=== EXERCISE GOAL ===
Stop after the line with "Task: Open Pin"; until then, please copy every line of the records word for word from the first.

=== AVAILABLE RECORDS ===
##############################

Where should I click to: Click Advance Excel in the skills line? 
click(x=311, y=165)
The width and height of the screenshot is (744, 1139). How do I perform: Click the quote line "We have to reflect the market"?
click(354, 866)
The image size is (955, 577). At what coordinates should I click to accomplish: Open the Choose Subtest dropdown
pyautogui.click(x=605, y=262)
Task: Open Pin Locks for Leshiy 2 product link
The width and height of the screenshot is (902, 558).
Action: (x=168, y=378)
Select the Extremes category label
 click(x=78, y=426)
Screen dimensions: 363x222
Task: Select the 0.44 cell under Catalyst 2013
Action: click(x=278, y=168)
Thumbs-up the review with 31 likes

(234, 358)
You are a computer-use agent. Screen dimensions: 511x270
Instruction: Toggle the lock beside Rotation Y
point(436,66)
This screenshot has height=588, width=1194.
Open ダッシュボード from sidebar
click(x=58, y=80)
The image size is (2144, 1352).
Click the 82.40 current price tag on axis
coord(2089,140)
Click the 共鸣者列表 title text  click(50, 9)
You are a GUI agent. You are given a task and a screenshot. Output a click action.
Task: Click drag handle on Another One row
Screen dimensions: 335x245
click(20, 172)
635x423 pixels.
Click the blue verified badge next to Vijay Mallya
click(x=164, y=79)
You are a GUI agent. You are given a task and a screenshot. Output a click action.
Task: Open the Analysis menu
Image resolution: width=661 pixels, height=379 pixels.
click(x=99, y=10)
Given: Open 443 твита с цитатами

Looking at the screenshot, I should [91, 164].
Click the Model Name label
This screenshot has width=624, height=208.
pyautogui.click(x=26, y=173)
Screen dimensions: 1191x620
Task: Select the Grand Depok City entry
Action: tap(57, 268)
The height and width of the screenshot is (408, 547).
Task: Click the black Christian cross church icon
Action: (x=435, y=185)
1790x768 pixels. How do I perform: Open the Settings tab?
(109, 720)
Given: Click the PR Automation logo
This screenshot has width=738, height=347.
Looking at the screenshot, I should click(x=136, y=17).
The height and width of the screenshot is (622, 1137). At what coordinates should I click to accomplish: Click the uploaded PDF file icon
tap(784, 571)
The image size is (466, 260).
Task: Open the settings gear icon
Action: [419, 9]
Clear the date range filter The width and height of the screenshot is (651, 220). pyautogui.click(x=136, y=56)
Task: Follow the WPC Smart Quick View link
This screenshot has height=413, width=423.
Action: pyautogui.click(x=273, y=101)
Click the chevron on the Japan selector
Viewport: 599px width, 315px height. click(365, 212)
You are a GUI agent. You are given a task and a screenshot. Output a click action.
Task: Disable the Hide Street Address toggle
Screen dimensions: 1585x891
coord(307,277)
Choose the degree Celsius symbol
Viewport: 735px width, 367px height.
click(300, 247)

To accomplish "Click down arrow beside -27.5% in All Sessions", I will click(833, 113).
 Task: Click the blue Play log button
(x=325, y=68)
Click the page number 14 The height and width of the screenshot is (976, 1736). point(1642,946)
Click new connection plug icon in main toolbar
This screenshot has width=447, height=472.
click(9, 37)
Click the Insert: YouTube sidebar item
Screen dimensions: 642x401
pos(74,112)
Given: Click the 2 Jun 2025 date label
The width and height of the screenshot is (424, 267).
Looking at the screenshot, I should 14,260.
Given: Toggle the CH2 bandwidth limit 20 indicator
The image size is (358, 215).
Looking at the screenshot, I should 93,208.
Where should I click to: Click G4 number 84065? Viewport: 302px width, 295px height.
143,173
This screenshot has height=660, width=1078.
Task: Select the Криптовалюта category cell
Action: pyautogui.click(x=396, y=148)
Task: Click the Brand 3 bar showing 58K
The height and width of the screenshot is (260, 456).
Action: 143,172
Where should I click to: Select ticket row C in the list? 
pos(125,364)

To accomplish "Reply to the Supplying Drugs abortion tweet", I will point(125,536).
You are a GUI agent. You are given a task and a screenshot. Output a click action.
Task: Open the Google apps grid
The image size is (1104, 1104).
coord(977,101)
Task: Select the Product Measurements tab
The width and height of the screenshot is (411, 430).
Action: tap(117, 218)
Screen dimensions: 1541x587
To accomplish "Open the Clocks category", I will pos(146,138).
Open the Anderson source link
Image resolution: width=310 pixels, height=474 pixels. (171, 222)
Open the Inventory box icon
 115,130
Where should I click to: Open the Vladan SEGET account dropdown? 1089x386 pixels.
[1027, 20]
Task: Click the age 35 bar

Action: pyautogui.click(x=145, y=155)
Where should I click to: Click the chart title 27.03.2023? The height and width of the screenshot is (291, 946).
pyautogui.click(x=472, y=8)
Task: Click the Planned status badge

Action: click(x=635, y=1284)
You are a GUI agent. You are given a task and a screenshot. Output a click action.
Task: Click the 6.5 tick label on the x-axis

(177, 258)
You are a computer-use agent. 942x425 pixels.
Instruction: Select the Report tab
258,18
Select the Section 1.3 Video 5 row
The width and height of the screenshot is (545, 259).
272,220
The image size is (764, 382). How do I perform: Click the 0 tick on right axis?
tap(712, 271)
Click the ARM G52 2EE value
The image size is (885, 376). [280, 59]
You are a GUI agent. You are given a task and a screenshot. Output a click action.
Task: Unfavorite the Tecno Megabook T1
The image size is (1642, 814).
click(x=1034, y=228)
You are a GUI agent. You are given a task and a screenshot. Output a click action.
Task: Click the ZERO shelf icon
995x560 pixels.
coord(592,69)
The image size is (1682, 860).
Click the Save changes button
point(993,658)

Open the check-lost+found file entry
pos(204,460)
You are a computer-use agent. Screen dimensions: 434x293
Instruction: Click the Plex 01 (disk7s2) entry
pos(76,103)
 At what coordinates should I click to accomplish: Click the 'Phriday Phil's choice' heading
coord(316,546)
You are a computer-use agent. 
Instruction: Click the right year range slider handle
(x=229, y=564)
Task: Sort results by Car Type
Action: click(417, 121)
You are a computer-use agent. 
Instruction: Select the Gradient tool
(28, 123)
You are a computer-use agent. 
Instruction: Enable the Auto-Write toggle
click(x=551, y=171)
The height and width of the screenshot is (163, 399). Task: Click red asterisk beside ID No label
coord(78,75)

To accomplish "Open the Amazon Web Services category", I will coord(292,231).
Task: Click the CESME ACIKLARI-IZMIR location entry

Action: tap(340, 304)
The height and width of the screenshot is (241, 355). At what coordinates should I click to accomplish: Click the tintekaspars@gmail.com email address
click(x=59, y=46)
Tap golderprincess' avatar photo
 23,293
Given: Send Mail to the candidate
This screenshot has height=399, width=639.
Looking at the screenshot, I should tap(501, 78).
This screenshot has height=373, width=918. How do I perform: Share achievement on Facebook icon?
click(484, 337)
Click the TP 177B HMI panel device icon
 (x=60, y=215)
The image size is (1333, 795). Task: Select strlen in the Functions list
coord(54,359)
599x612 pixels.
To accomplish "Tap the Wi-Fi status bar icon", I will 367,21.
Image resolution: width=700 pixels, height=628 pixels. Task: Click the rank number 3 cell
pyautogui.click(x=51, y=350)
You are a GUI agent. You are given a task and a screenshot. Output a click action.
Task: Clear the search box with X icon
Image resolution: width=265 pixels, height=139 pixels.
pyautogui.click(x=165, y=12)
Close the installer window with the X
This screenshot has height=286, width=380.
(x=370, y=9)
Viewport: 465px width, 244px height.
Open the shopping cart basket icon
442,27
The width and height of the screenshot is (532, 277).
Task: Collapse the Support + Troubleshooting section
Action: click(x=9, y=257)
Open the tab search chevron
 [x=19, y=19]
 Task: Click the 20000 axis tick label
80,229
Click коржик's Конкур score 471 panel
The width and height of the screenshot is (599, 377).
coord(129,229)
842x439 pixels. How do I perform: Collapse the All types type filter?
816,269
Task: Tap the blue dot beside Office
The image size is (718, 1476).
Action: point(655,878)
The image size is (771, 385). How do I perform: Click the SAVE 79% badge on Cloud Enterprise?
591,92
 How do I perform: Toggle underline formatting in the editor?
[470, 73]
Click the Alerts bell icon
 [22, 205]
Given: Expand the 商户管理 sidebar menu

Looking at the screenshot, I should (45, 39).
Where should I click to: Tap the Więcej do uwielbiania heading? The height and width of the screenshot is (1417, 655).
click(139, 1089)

##############################

=== EXPECTED ANSWER ===
Where should I click to: Click Advance Excel in the skills line? 
click(x=311, y=165)
The width and height of the screenshot is (744, 1139). How do I perform: Click the quote line "We have to reflect the market"?
click(354, 866)
The image size is (955, 577). At what coordinates should I click to accomplish: Open the Choose Subtest dropdown
pyautogui.click(x=605, y=262)
Task: Open Pin Locks for Leshiy 2 product link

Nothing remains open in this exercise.